▶ **Task data**
-------------------------
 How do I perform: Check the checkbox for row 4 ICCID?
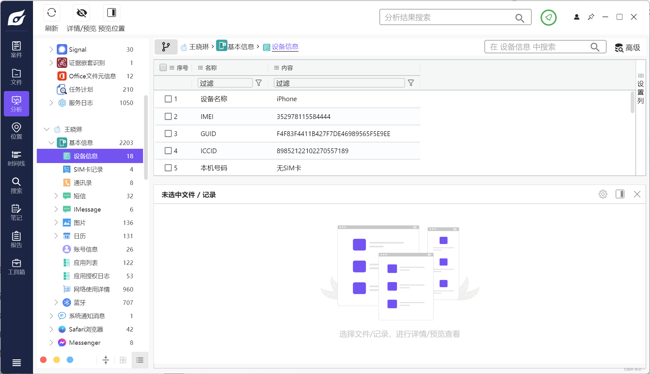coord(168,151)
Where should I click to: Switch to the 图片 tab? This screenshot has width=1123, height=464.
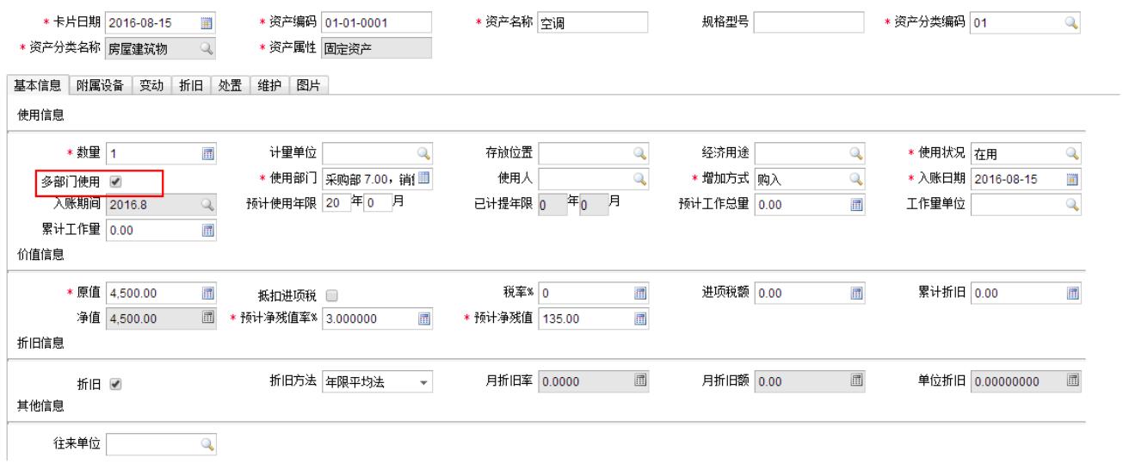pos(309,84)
-------------------------
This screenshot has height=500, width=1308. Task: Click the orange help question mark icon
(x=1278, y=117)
-------------------------
Update the material from the line containing "How do I perform: Check" through the line containing "pos(309,84)" by replacing "screenshot" with "screen capture", leaving all else unchanged. Omit the pictures from your answer.

▶ **Task solution**
 How do I perform: Check the checkbox for row 4 ICCID?
coord(168,151)
Where should I click to: Switch to the 图片 tab? This screen capture has width=1123, height=464.
pos(309,84)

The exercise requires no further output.